EXERCISE DETAILS: Please write out the rows below from the one containing "Image resolution: width=904" through the one containing "coord(207,136)", both included, substituting "Close" for "Cancel" and changing nothing else.

A block of data:

_ _ _ _

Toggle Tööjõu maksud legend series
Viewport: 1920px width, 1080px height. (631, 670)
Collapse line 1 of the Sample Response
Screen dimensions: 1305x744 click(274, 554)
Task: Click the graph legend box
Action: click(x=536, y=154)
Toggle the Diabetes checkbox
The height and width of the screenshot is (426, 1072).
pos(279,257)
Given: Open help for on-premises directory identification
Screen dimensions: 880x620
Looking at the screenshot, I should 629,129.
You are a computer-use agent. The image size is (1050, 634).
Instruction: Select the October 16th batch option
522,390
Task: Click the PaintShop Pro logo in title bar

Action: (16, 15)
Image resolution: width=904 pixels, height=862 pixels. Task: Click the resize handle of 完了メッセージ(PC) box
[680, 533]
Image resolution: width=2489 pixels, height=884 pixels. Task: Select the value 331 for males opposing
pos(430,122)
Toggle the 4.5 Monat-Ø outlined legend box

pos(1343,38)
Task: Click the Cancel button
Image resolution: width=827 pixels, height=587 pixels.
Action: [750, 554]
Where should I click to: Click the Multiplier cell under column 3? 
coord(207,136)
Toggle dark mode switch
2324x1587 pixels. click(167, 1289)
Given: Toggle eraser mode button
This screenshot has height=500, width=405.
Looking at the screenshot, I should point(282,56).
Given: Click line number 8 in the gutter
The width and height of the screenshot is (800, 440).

_ _ _ _

SOLUTION FOR THIS TASK:
Image resolution: width=904 pixels, height=862 pixels. Task: Click the resize handle of 完了メッセージ(PC) box
[680, 533]
Image resolution: width=2489 pixels, height=884 pixels. Task: Select the value 331 for males opposing
pos(430,122)
Toggle the 4.5 Monat-Ø outlined legend box

pos(1343,38)
Task: Click the Close button
Image resolution: width=827 pixels, height=587 pixels.
Action: [750, 554]
Where should I click to: Click the Multiplier cell under column 3? 
coord(207,136)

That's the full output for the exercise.